Saturday, March 21, 2015

Best of AM - Going to the Dark Side

Am I going to the dark side?  In a way.  But not in a Star Wars way.  I am talking maple and a trip to the Dark Side, repeating (with a couple of updates) a post from late March, 2014.

This weekend is the first of two Maple Weekends here in upstate New York.

We are fortunate to live in maple syrup country, because, for me, nothing else will ever touch my pancakes.  And, of all maple syrup, I think the best is that produced using wood fired evaporators.  They give a special taste that just can't be duplicated.

This producer, Bush's Syrup House, uses the wood fired method.

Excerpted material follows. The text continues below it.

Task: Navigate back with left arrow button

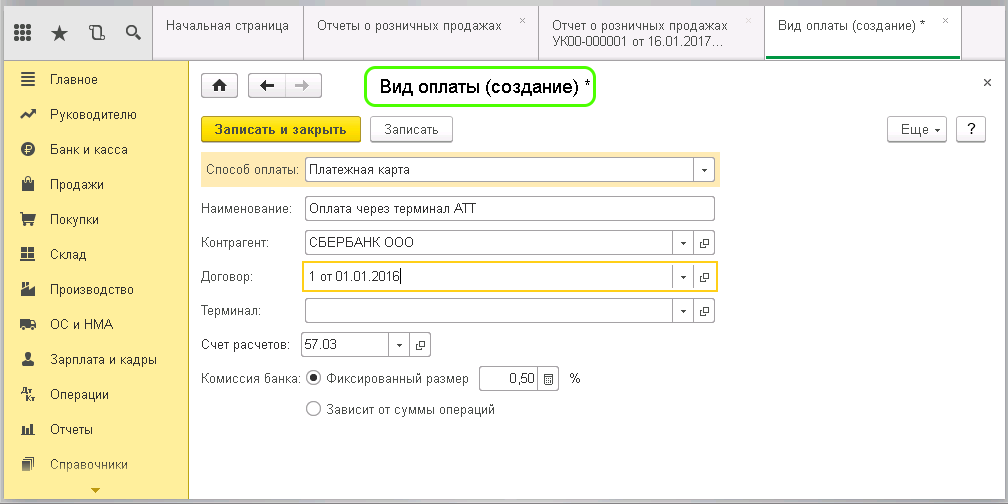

Making maple syrup is an art.  There is a brief period of time at the end of winter when maple trees start to wake from their winter hibernation. Sap, clear and not very sweet at all, starts to flow.  The days must be above freezing and, preferably, sunny.  The nights must be below freezing.  These conditions produce a push-pull condition in the trees, causing the sap to flow.  Producers tap the trees, attach a bucket (involving judgement as to how many taps a tree can support) and collect the sap through tubes that lead to the processing house.

Some people drink the sap for health reasons.  I've sampled it and it isn't much different from water.  The magic comes later, after the evaporation process.  And, it's quite a process, with 40 parts of maple sap needed for 1 part of maple syrup.  That's a lot of sap, and a lot of heat source needed.  And all of that takes money and a continued investment on the part of the maple syrup producer.

The season lasts about 4-6 weeks.  When the trees start to bud, or temperatures remain above freezing, the sap turns bitter and the season is over.

At the beginning of the season, the sap produces a light syrup which is the most expensive to buy. Toward the end of the season, you get darker syrup.  In our part of upstate New York, we prefer the darker (not the darkest grade B, suitable more for cooking, but what we call Dark Amber) for our pancakes.  In maple syrup, you want to go to the dark side. It's the one product where Grade B is better than Grade A (noting the NY grade scales differ from some other states.)

Today, Bush's was producing dark syrup but it wasn't yet bottled or available for sale.


This is the barn with the evaporator.
The wood fired evaporator.
The syrup tank.

A display of maple candy molds and old fashioned taps (some dating from the 1700's).

After our look around, we walked into the sugar house to buy some syrup.  You may blanch at the $45 a gallon price Bush's was charging.  But, consider the amount of work that goes into the production of maple syrup.The only syrup available was medium amber from earlier in the season.  Knowing we were having a poor season, we bought a quart ($18), hoping we could get some dark amber syrup later in the year.

Right behind us, another couple was looking for dark amber, too.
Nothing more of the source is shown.